Come funziona? Il lavoro più interessante ed apprezzabile, nonché decisamente raro in Italia, svolto dai fautori di Rps è stato quello di “costruire delle reti” con le aziende e le cooperative del territorio. Una vera e propria impresa, soprattutto a livello organizzativo e sociale. Centrale per la buona riuscita del sistema di Reddito di Promozione Sociale, è la figura dell’operatore, che Codazzi ha definito un “mediatore socio-lavorativo”. L’operatore è la persona deputata ad aprire il dialogo con le imprese e presentare ad esse l’aspirante lavoratore. L’obiettivo è quello di “scavalcare le barriere all’ingresso” (Ghezzi), vale a dire permettere all’azienda e al lavoratore di saltare tutta quella parte riguardante l’invio del cv, la sua fredda analisi da parte del responsabile di turno ed il colloquio, in cui un individuo potrebbe tranquillamente non eccellere ma non per questo non saper lavorare correttamente. Questo è ancora più vero se si pensa che Rps è dedicato a persone che sono comunque in condizioni di sofferenza; disagi psichici temporanei o cronici (come ad esempio stati depressivi), problemi familiari di grave entità, lunga assenza dal mondo del lavoro, età avanzata rispetto alle esigenze del mercato.
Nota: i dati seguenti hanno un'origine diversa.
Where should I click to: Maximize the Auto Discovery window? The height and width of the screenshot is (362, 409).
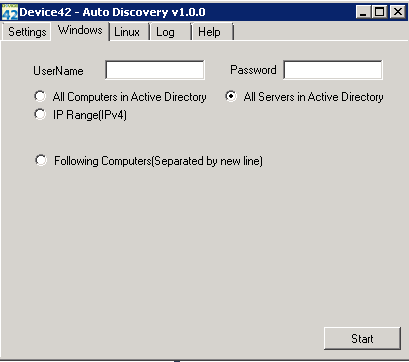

Concretamente, nei comuni di riferimento, ogni anno vengono “attivate postazioni che presuppongono un percorso di presa in carico, finalizzato all'inserimento lavorativo” (Ghezzi). Il numero di tali postazioni dipende, come è ovvio che sia, dalle risorse disponibili. L’operatore ha il difficile compito di muoversi nel miglior modo possibile tra l’azienda contattata e la persona, che viene seguita per almeno 2 ore a settimana. Fondamentale è la conoscenza assoluta delle due parti in causa, infatti il mediatore di riferimento è sempre lo stesso per l’intero periodo in cui l’individuo è inserito in Rps. Il sostegno economico previsto è, “consistente: in Rps, quello dedicato ai disabili è di 500 euro e viene erogato direttamente dal Comune, anche in assenza di attività lavorativa” (Codazzi). Quello erogato dalla Provincia di Milano, ha aggiunto il coordinatore del progetto è di 220 euro.
Il Reddito di Promozione Sociale si pone come uno dei non numerosissimi esperimenti messi in piedi in Italia dagli anni 90 ad oggi, finalizzati all’istituzione di una sorta di reddito di cittadinanza. Tentativi, più o meno fortunati, che il ricercatore Francesco Giubileo ha ripercorso durante l’incontro di sabato, paragonandoli al progetto Rps e di cui daremo conto più dettagliatamente in uno dei prossimi articoli. La differenza più significativa è quella che vede Rps come un sistema prettamente centrato sulla persona da aiutare. Il funzionamento del suddetto sistema inoltre, è profondamente legato alla natura del tessuto imprenditoriale del territorio. Al contrario, quasi tutti gli esperimenti fatti fino ad ora, pur apprezzabili, si sono concentrati su un tipo di sostegno, per così dire, indiscriminato e massivo, per questo non in grado di comprendere a fondo le problematiche che sottostanno al rapporto tra il potenziale lavoratore in condizioni disagiate e l’impresa in procinto di assumerlo.